#### [PROBLEM TO WORK ON]
Each line from the one bearing "Where should I" through the last line of the entries below should be returned exactly, with pictures left out.

#### [DATA SECTION]

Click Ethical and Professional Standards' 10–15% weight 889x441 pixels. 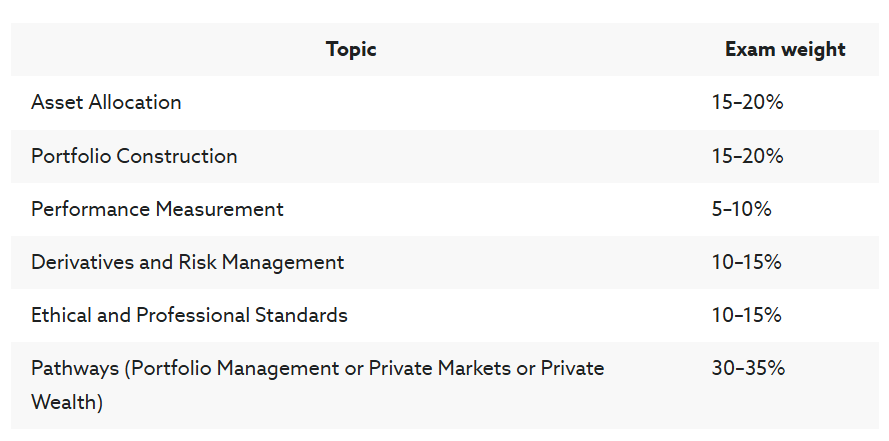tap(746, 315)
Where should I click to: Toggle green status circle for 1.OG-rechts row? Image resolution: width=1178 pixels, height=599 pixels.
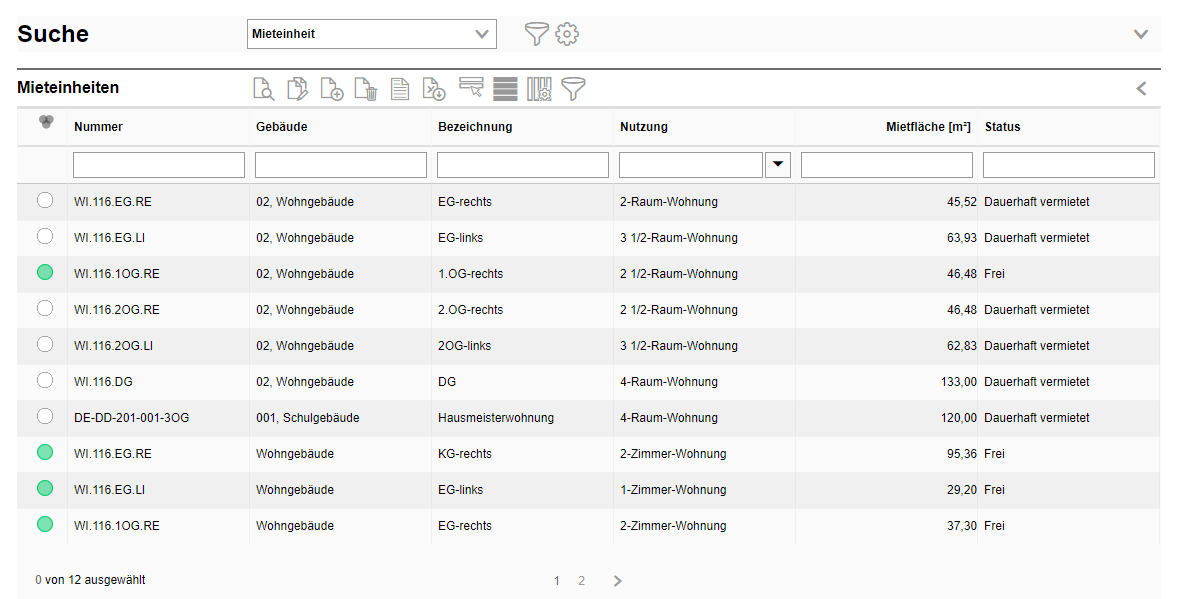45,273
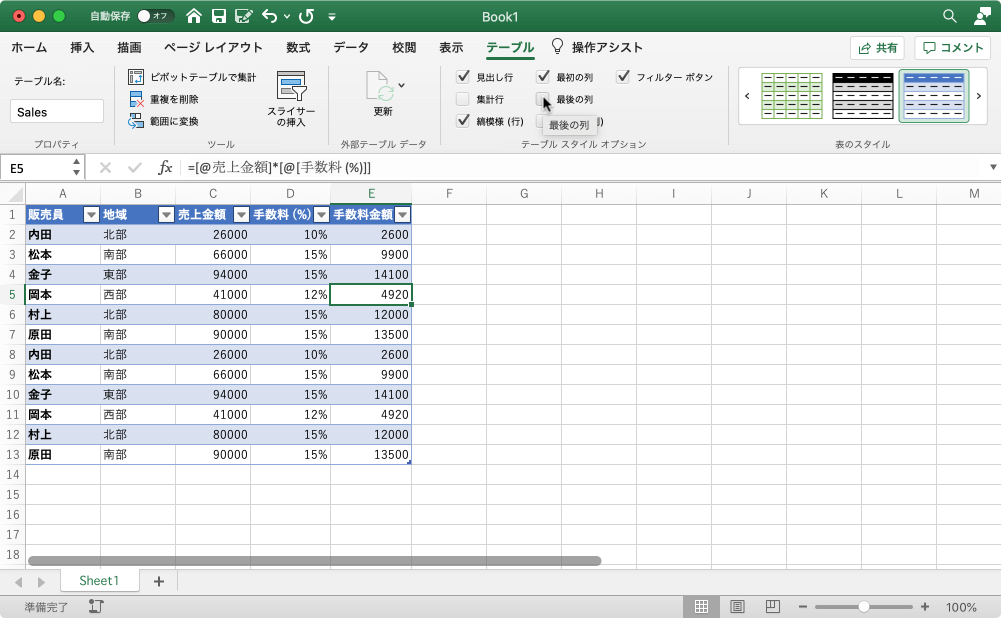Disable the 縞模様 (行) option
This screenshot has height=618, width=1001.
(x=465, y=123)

#### [EXERCISE RESPONSE]
Where should I click to: Toggle green status circle for 1.OG-rechts row? Image resolution: width=1178 pixels, height=599 pixels.
45,273
Disable the 縞模様 (行) option
This screenshot has height=618, width=1001.
(x=465, y=123)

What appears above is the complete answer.